NIC MARCHESI, 22, & LUCAS PATCHETT, 22
ORANGE SKY LAUNDRY, 2014
WHEN Nic Marchesi and Lucas Patchett talk about the people they help through their charity Orange Sky Laundry, they call them 'homeless friends'.
Orange Sky Laundry is not only a service to wash clothes, or have a shower, but one where people can talk and get support while they sit on the orange chairs around each of the charity's 11 mobile laundries and wait for their washing to be done.
The idea is one that Patchett and Marchesi, both aged 22, sat on for around 18 months while Patchett was working in Canada and the United States. With time on his hands upon his return to Brisbane, it was the ideal time to make it happen.
"Nic and I are curious people and are interested in innovative ways to help people," Patchett says.
Patchett, an engineering student, got to work fitting out a van with washing machines alongside his friend Marchesi.
"We started the first van pilot project to test the waters and see the impact we could have," he says.
"This is something that had not been done anywhere else in the world. We built the van in October 2014 and three months later we had funding for our second van."
Quantifying the cost of a load of washing at $6 gave potential donors the feeling they could make a difference and the pair had soon raised $2,500 from people all over the world.
"Straight away people thought this was a great idea. People were really buying into the concept of two young blokes from Brissie giving it a go," Patchett says.
Now, Orange Sky Laundry has 11 vans across Australia, 10 staff and 622 volunteers washing 7.2 tonnes of laundry each week while providing 1,200 hours of 'positive, genuine conversations' every week.
PIP RUSSELL, 30
JUICED TV, 2014
JUICED TV is an Australia-first initiative benefitting the health and wellbeing of sick kids at Lady Cilento Hospital, by giving them way to engage and communicate with one another.
Russell, who has hosted two of Australia's leading children's TV shows, Totally Wild and Twisted TV, saw the joy the children got when she filmed some events in her capacity as a volunteer at the hospital, forging a strong connection with them in the process.

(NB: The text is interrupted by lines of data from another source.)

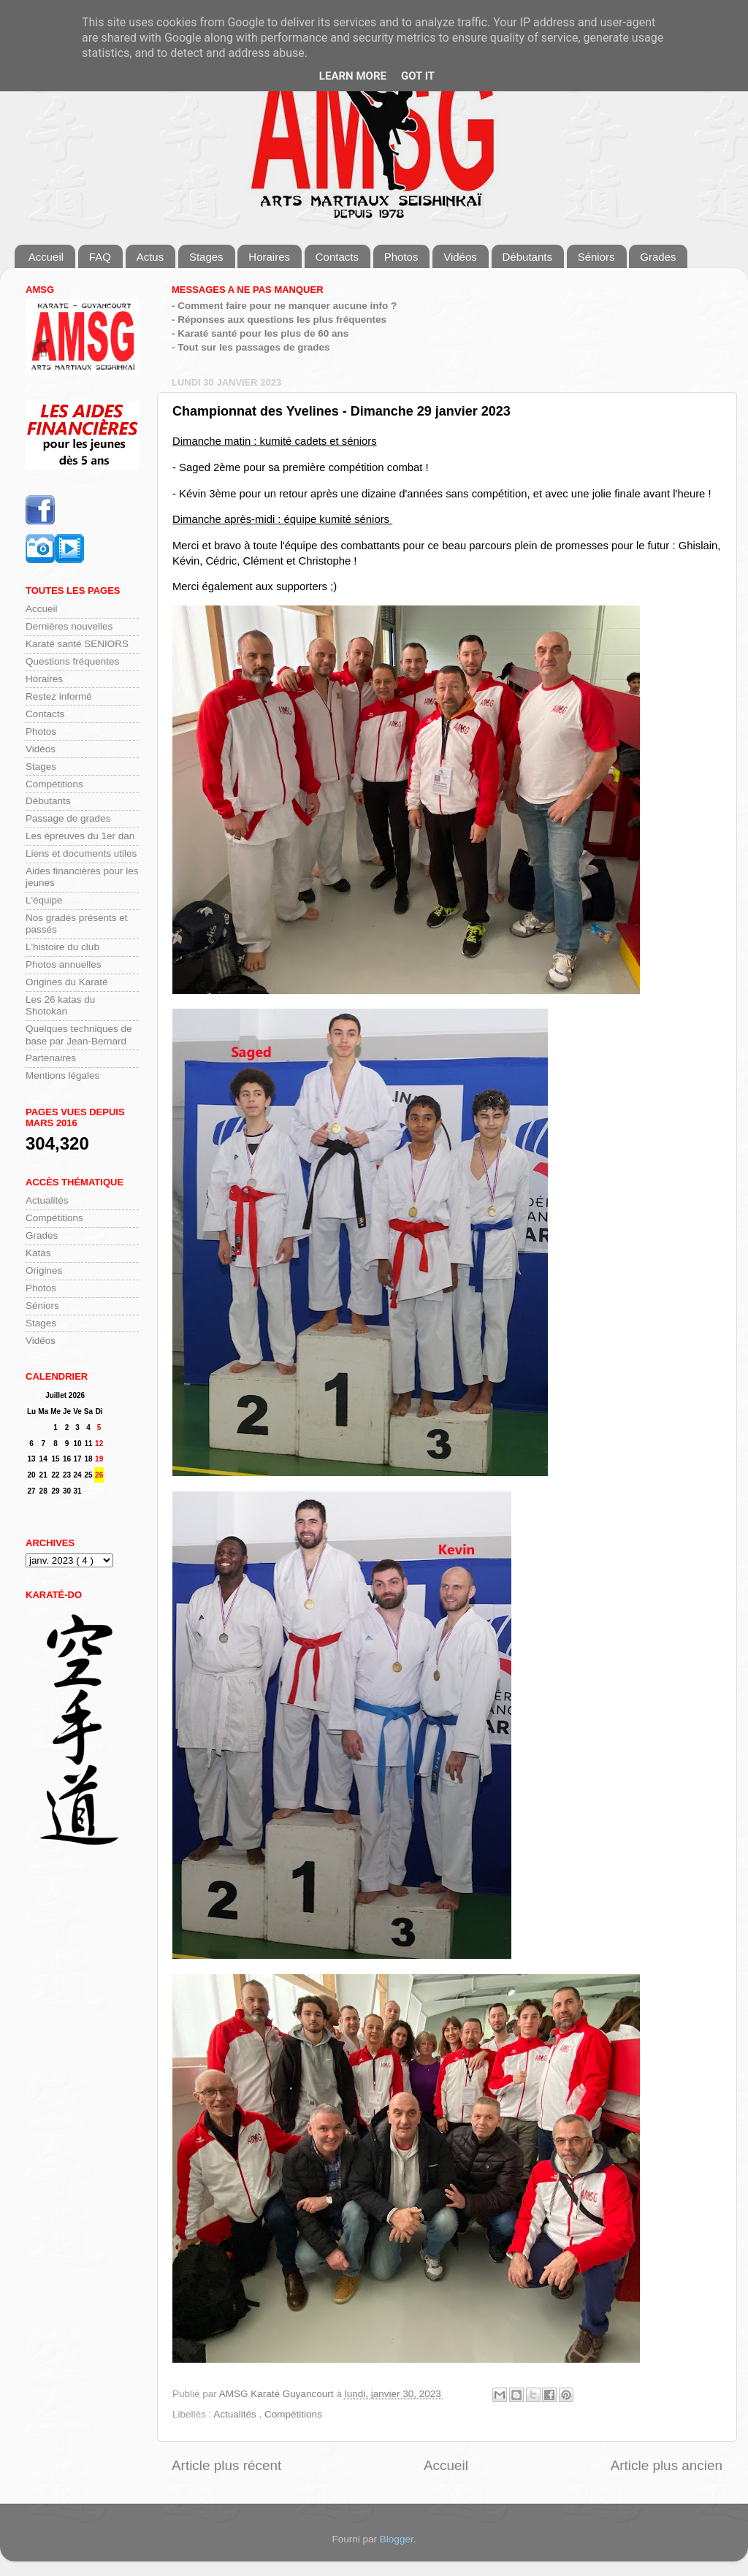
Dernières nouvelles (69, 626)
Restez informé (59, 696)
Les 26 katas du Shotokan (60, 1005)
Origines (44, 1270)
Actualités (236, 2414)
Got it (418, 76)
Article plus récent (226, 2465)
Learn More (352, 76)
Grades (658, 257)
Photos (401, 257)
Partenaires (51, 1057)
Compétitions (293, 2414)
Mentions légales (62, 1075)
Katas (38, 1252)
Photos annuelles (64, 964)
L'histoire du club (62, 946)
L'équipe (44, 900)
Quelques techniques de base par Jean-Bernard (79, 1034)
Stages (206, 257)
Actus (150, 257)
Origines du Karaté (67, 981)
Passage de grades (68, 818)
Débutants (527, 257)
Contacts (337, 257)
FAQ (100, 257)
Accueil (46, 257)
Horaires (269, 257)
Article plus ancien (666, 2465)
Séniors (596, 257)
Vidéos (460, 257)
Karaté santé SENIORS (77, 643)
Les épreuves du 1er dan (80, 835)
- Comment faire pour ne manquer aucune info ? (284, 305)
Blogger (396, 2539)
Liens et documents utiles (81, 853)
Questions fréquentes (72, 661)
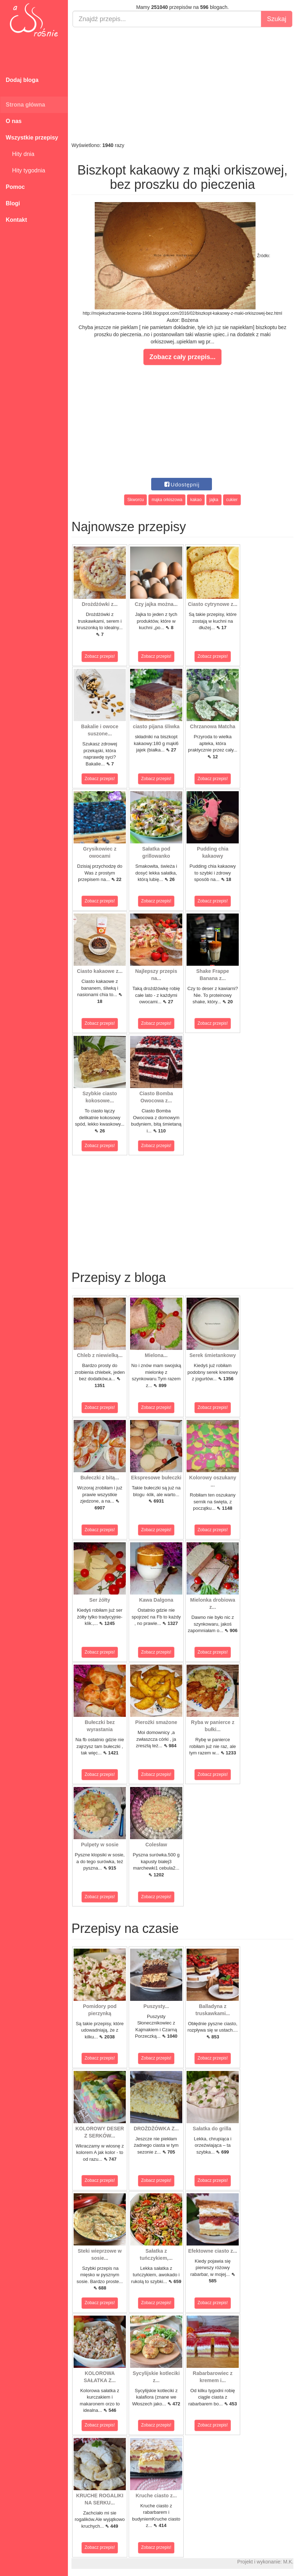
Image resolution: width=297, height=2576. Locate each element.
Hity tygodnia (25, 170)
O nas (13, 121)
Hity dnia (20, 154)
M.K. (288, 2562)
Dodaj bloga (22, 80)
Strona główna (25, 105)
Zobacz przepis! (100, 656)
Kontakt (16, 220)
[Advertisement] (182, 84)
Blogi (13, 203)
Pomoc (15, 187)
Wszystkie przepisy (32, 137)
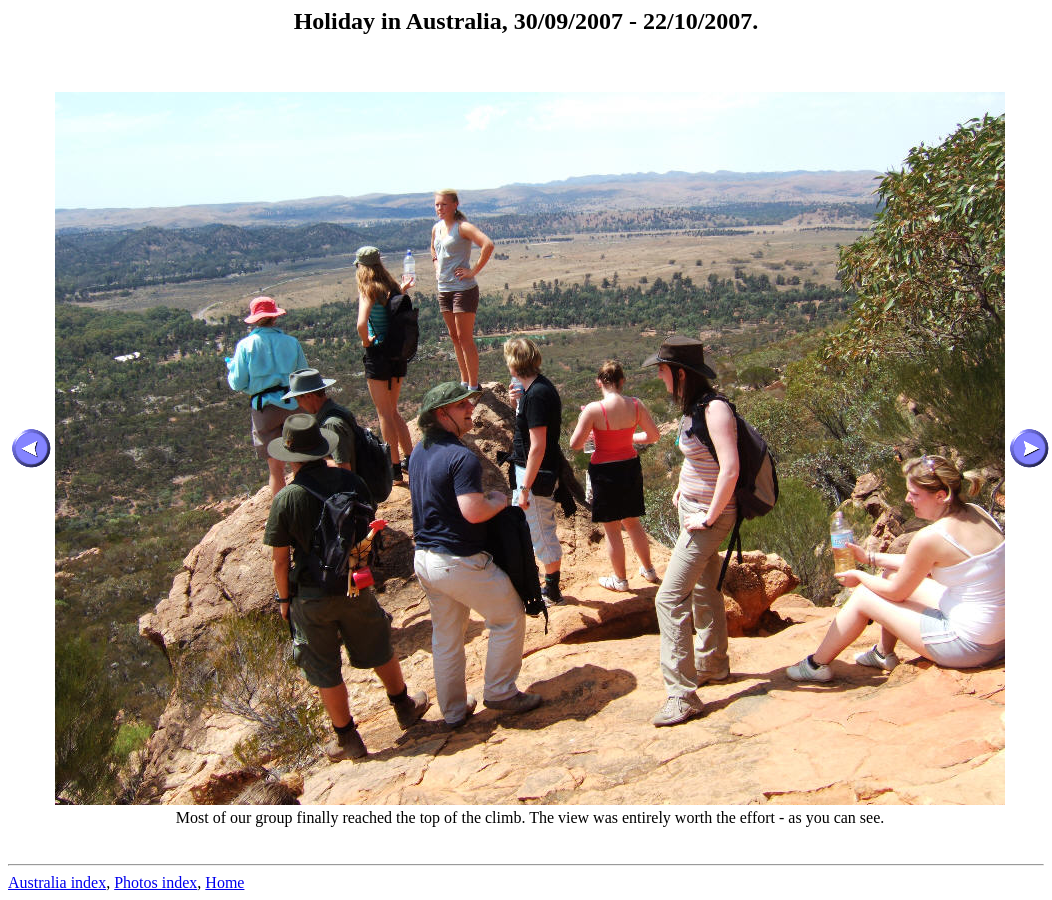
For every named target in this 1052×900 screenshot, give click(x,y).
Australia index (57, 882)
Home (224, 882)
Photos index (155, 882)
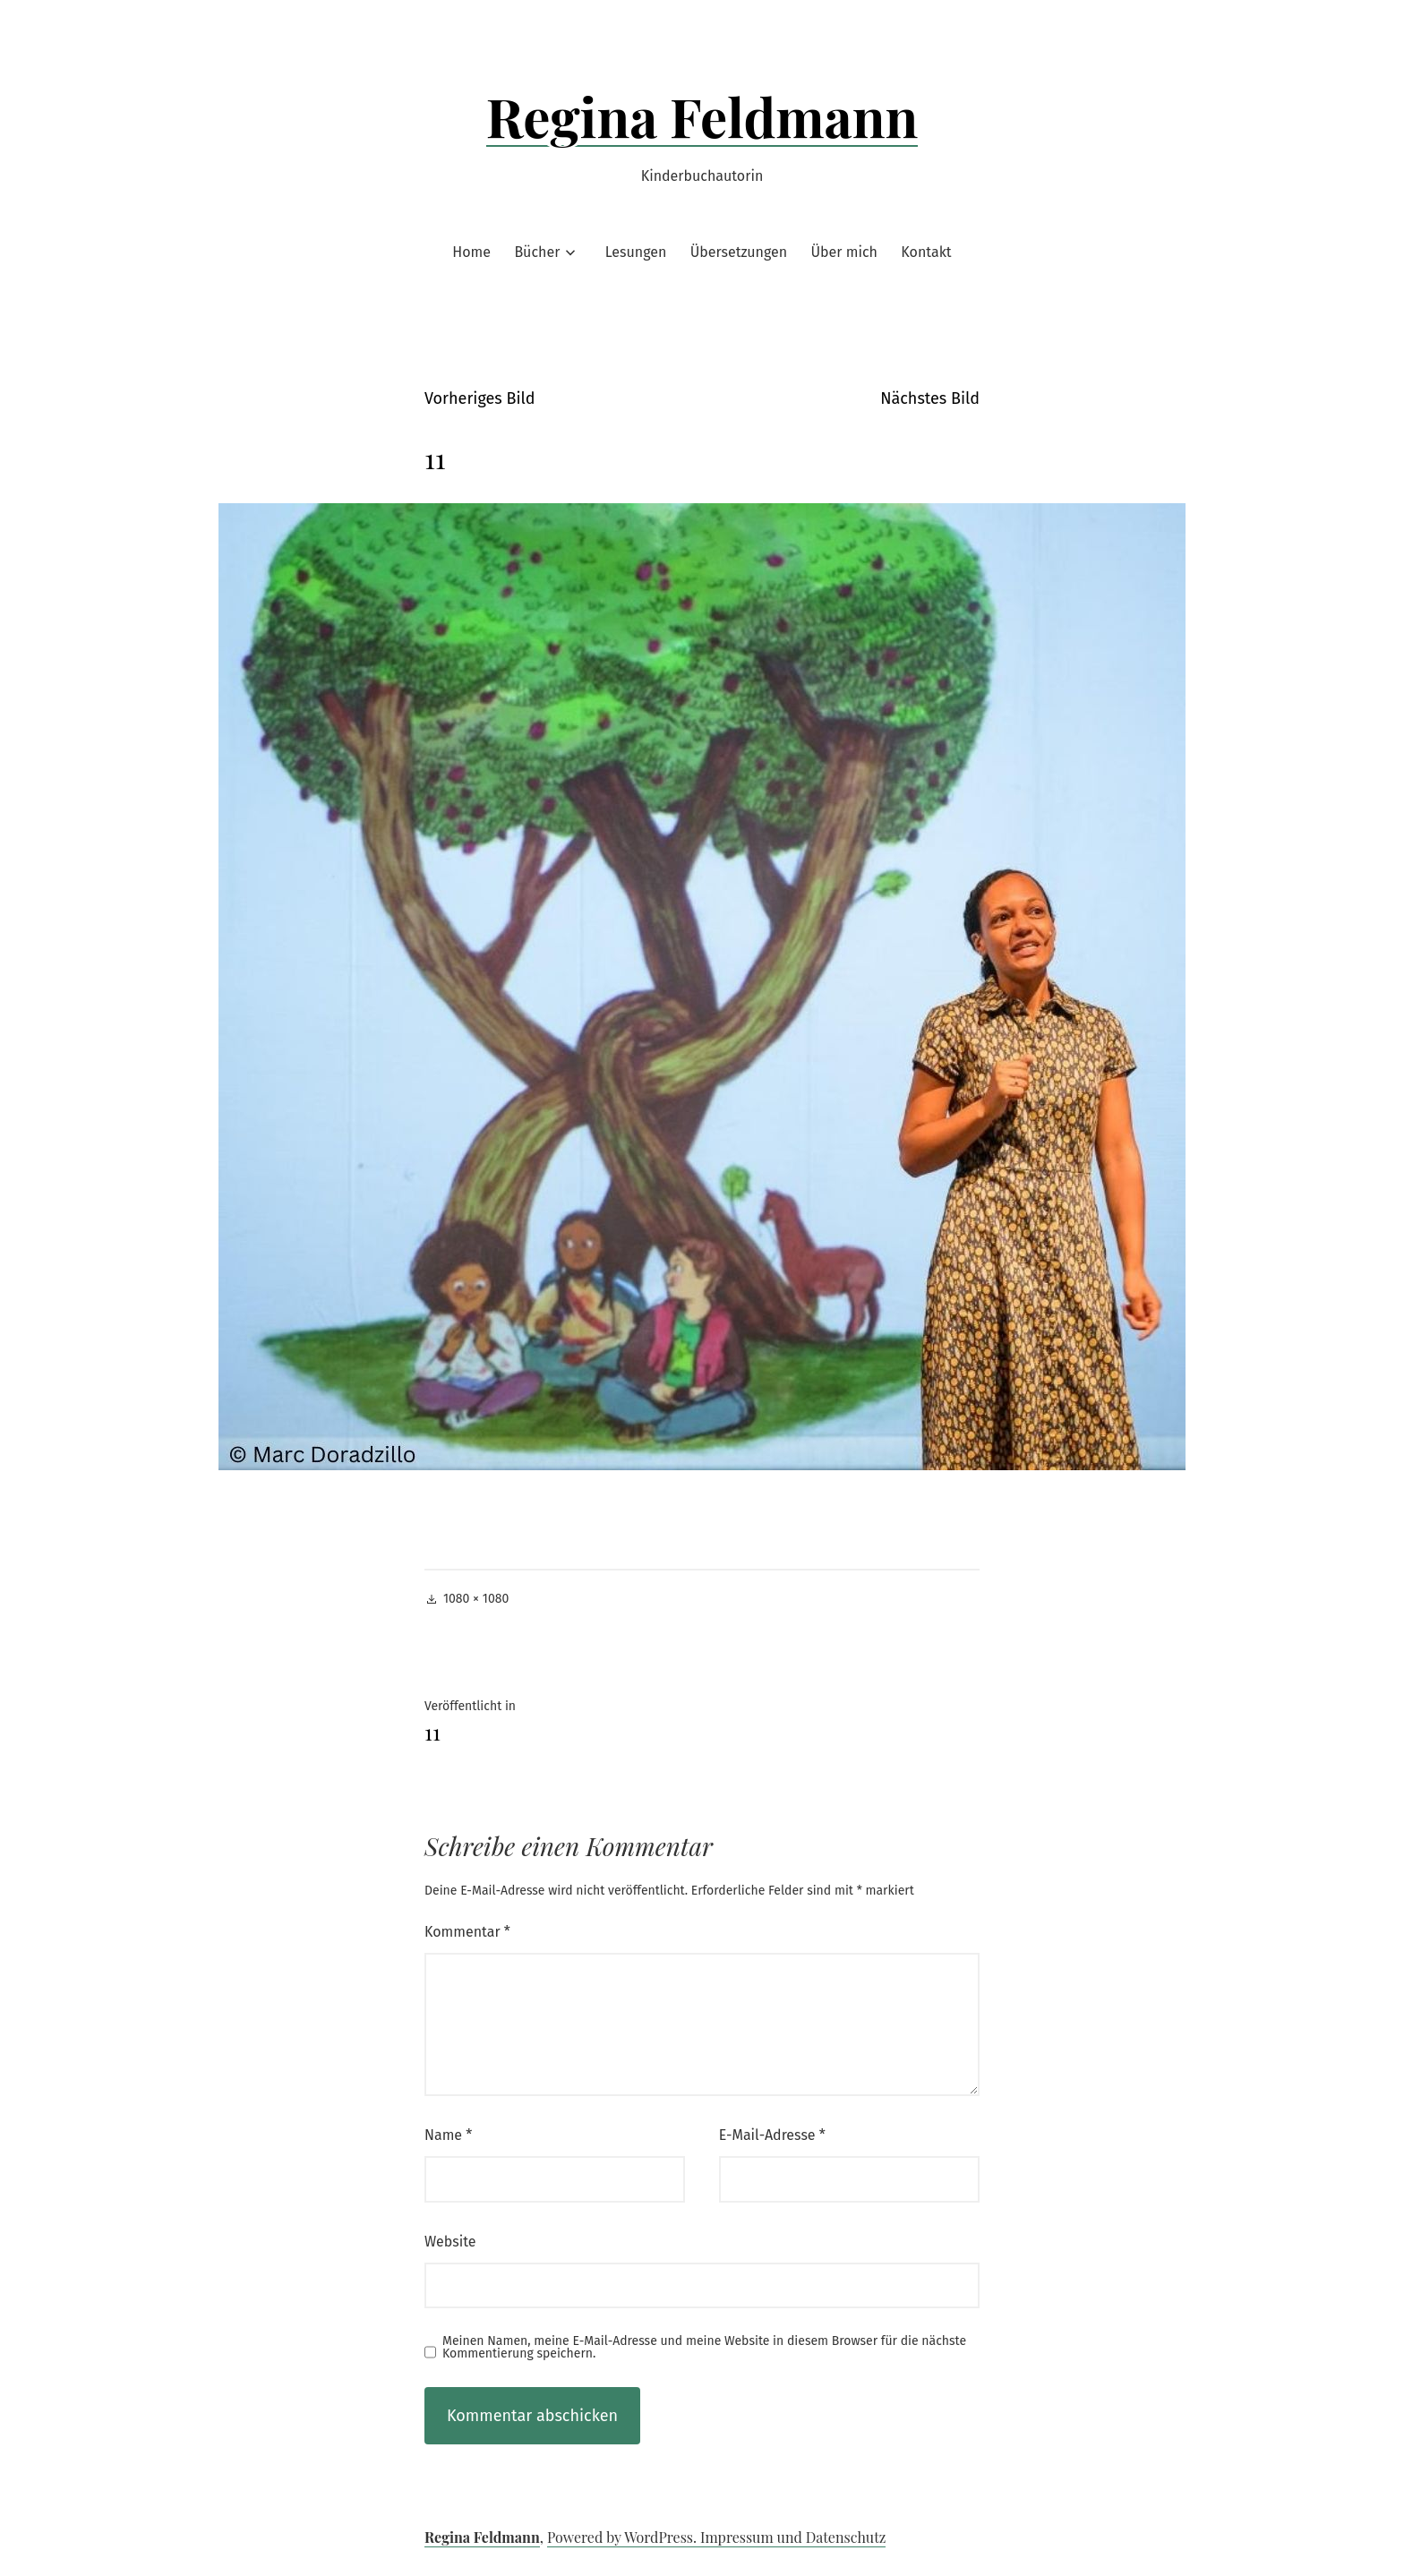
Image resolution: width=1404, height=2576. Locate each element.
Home (471, 252)
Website (450, 2241)
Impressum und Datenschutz (793, 2537)
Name (448, 2135)
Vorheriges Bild (479, 398)
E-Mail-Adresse (772, 2135)
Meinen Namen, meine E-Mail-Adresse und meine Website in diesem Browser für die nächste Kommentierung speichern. (704, 2347)
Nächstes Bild (930, 398)
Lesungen (636, 252)
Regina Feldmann (702, 115)
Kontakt (926, 252)
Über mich (844, 252)
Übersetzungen (738, 252)
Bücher (537, 252)
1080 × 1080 (476, 1598)
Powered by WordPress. (623, 2537)
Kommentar (467, 1931)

"It was a unique distraction for the children, and created tangible memories for them and their families," she says.
"I thought, 'if we could just film this all the time'."
Russell went to spend a year in London, but couldn't forget the idea of Juiced TV.
She came back to Australia on a mission to make it happen.
To get the project off the ground, Russell ran a crowdfunding campaign and secured a grant from Lady Cilento Hospital itself.
"The reaction has been unreal, and it has really snowballed," she says.
Juiced TV has already interviewed stars including Johnny Depp and Taylor Swift, and Russell is building an app so kids across the country have access to the show.
"It has been a really great thing to engage with the community and provide a tangible outcoming from filming for a day, while also creating experiences for the kids," she says.
"Every week we see the difference we are making."